**Tugas yang Diberikan A**
Nama diri apa saja yang disebut dalam teks tentang draf KHI, baik nama orang, lembaga, dokumen, maupun negara? Sebutkan semuanya.
**Tugas yang Diberikan B**
Bisakah Anda melanjutkan teks tentang draf KHI, dimulai setelah kalimat terakhirnya?

**Bacaan**
Draf Kompilasi Hukum Islam (KHI) yang disusun oleh Tim Pengarusutamaan Gender (PUG) bentukan Departemen Agama telah memicu kontroversi besar di kalangan umat Islam Indonesia. Bagi banyak kaum Muslim, belum terbayangkan, dari perut Departemen Agama, akan keluar satu rancangan keputusan penting yang membongkar sejumlah aspek hukum Islam yang ‘mapan’ dan telah disepakati keabsahannya sejak zaman Nabi Muhammad saw.
Padahal, jika kita cermati, munculnya draft KHI versi baru ini adalah konsekuensi logis dari meruyaknya paham liberalisme dan pluralisme agama di Indonesia, yang sudah ditanamkan dan disebarkan selama puluhan tahun. Banyak kalangan Muslim yang masih tidak menyadari, bahwa mereka sedang menghadapi zaman baru, tantangan baru, dalam bidang keilmuan khususnya, yang sangat berbeda dengan beberapa puluh tahun lalu.

(Butir tersimpan dari sebuah koleksi)
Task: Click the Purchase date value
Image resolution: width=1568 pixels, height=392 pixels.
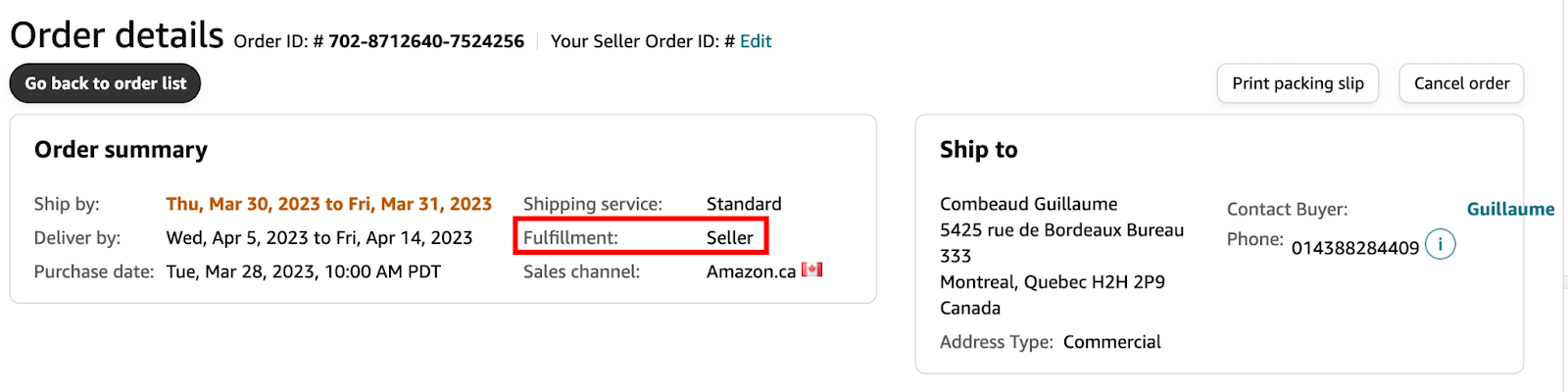Action: click(304, 271)
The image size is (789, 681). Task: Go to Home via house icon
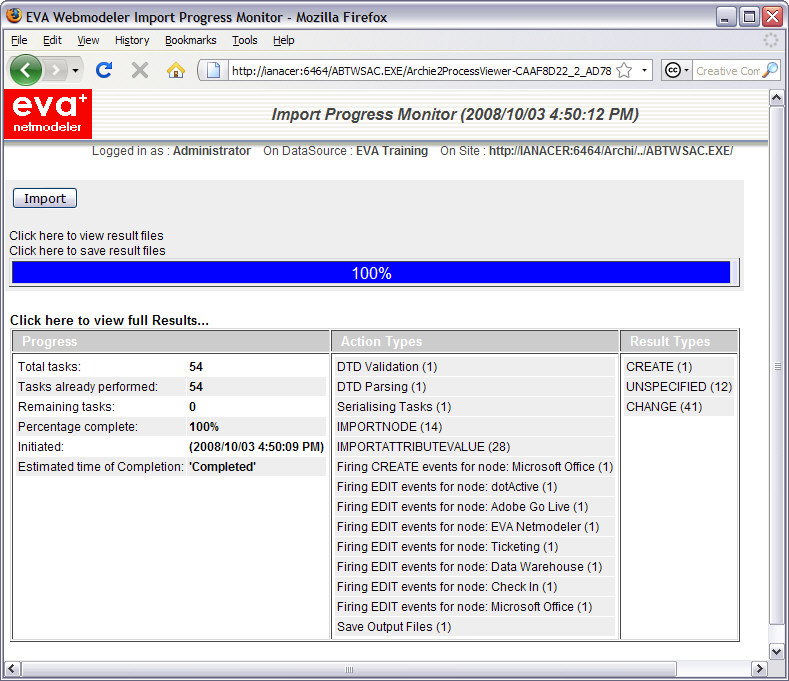click(176, 70)
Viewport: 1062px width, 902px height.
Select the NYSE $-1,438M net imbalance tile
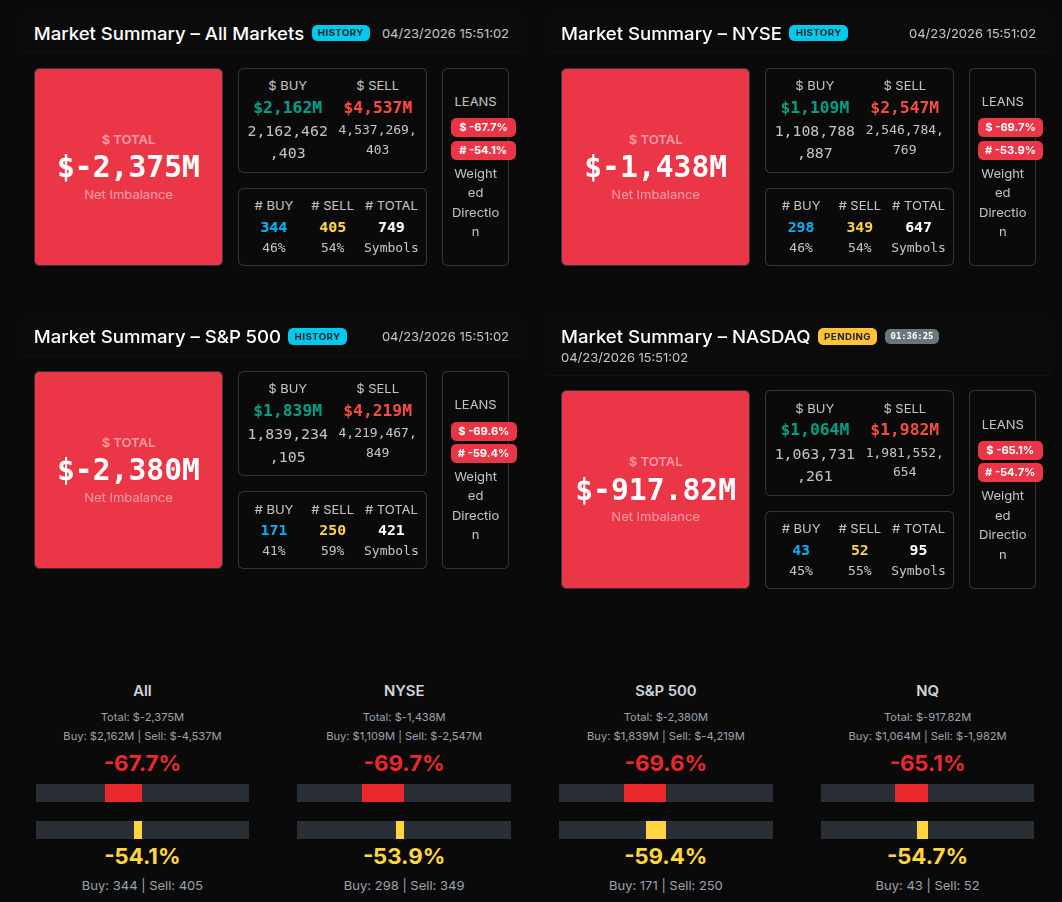pos(655,167)
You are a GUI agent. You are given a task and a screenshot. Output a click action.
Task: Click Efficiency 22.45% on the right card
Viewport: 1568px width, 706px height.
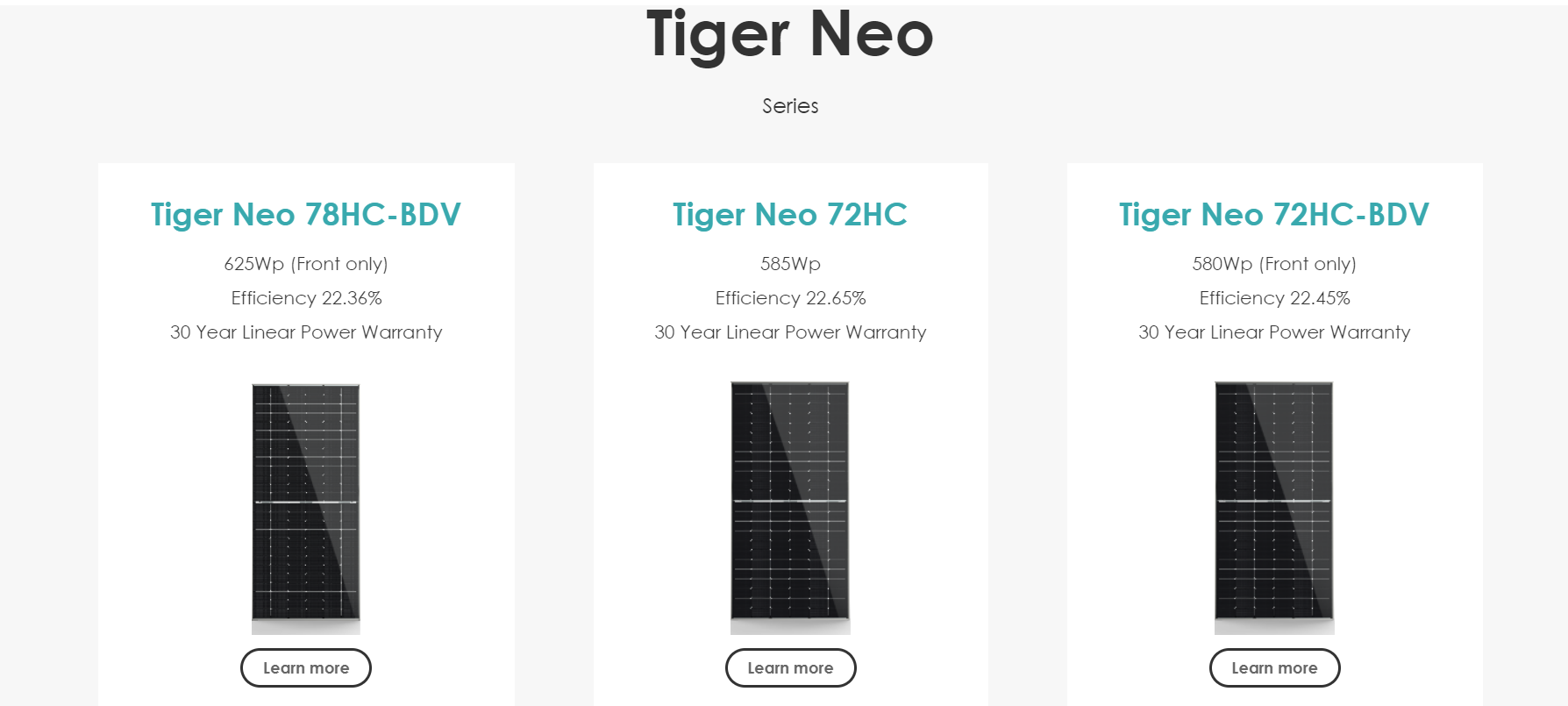pyautogui.click(x=1274, y=298)
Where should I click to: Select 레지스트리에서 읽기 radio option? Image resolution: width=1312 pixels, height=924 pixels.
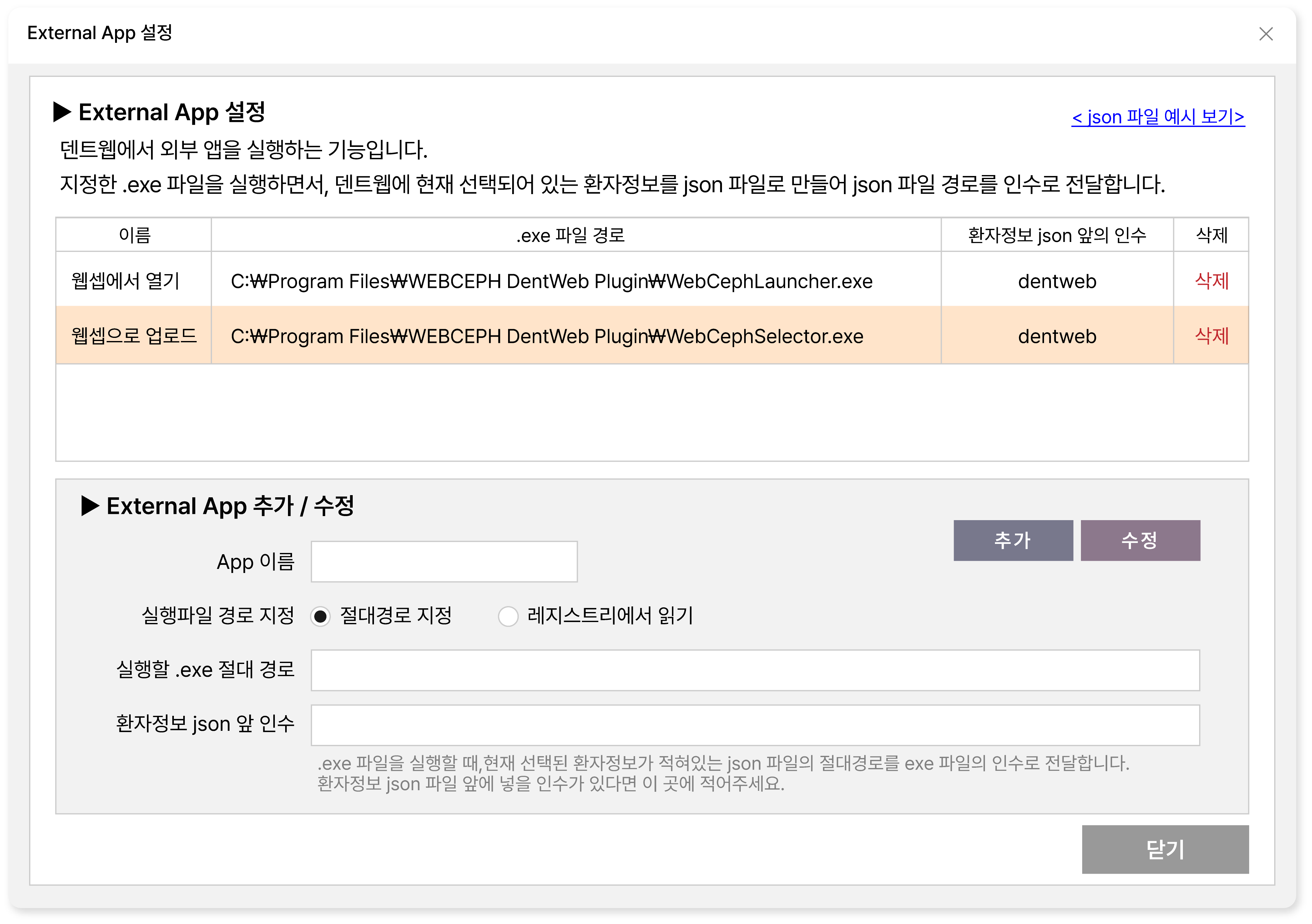point(508,616)
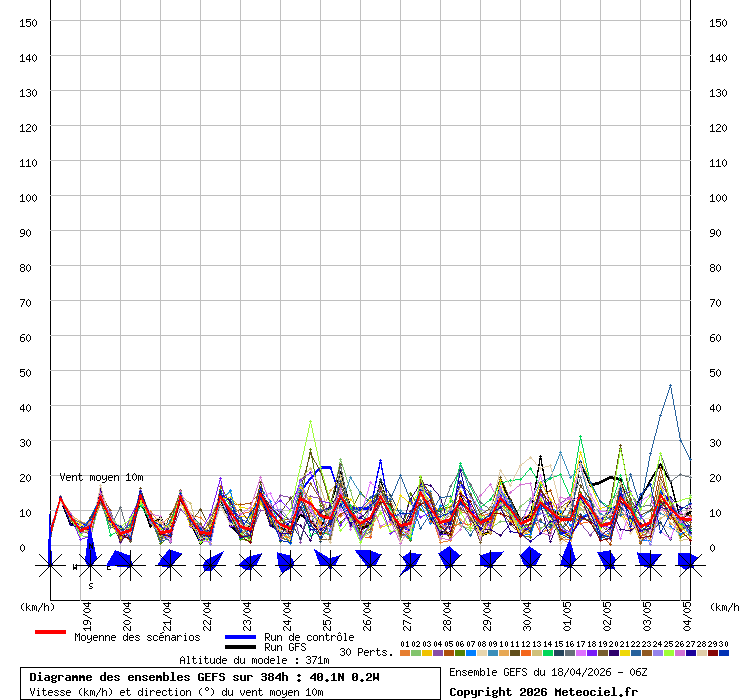Click the Vent moyen 10m chart label

101,478
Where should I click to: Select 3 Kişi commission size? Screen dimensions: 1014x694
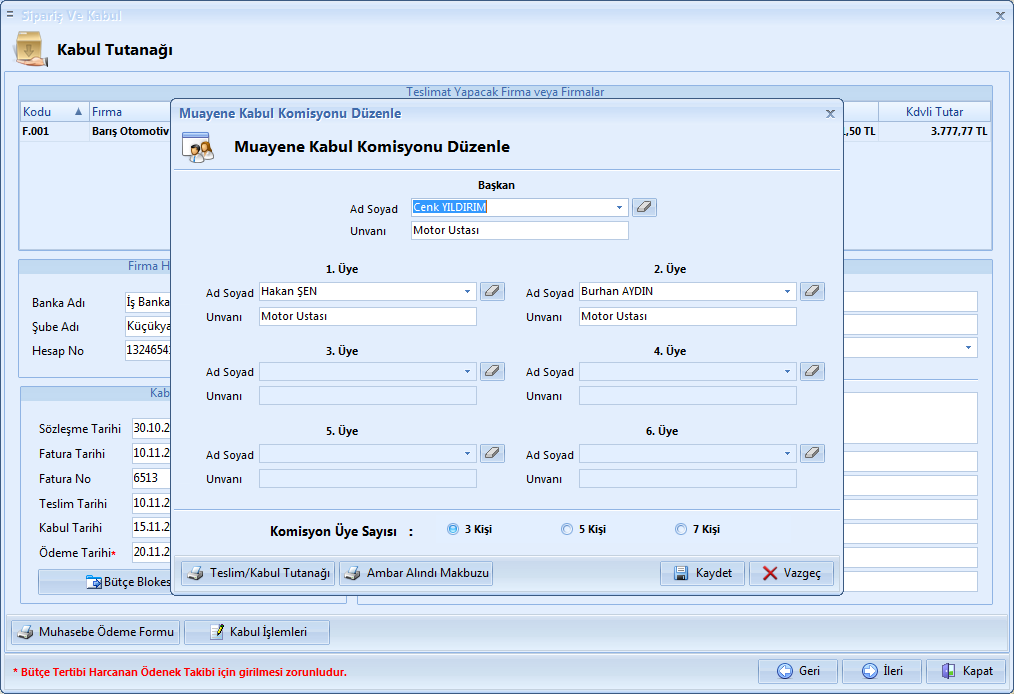[453, 530]
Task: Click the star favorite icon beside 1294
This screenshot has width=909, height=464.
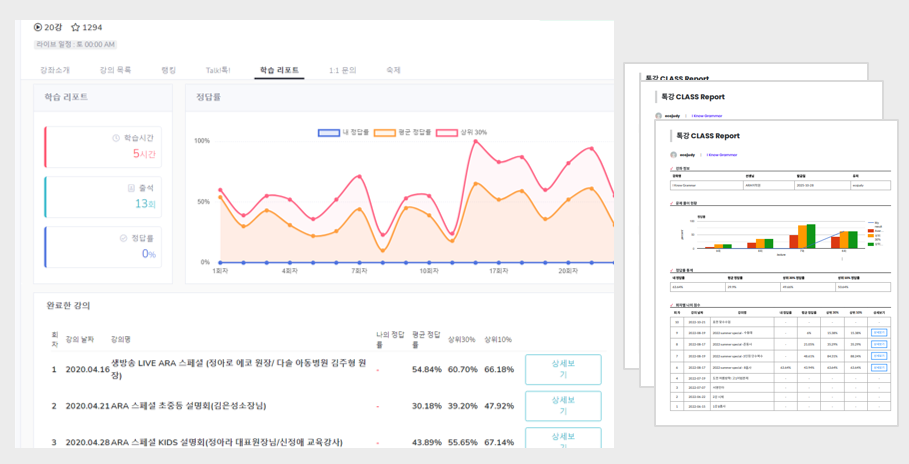Action: (75, 28)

**Jawaban Latihan A**
Kompilasi Hukum Islam (KHI), Tim Pengarusutamaan Gender (PUG), Departemen Agama, Nabi Muhammad saw., dan Indonesia.

**Jawaban Latihan B**
Sejumlah pasal dalam draft KHI kali ini memang ganjil. Poligami dilarang. Perkawinan antar-agama disahkan. Kawin kontrak diizinkan. Batas minimal perkawinan adalah 19 tahun. Laki-laki – sebagaimana wanita — juga memiliki iddah. Rumusan draft KHI itu didasarkan atas empat pendekatan utama, yakni gender, pluralisme, hak asasi manusia, dan demokrasi.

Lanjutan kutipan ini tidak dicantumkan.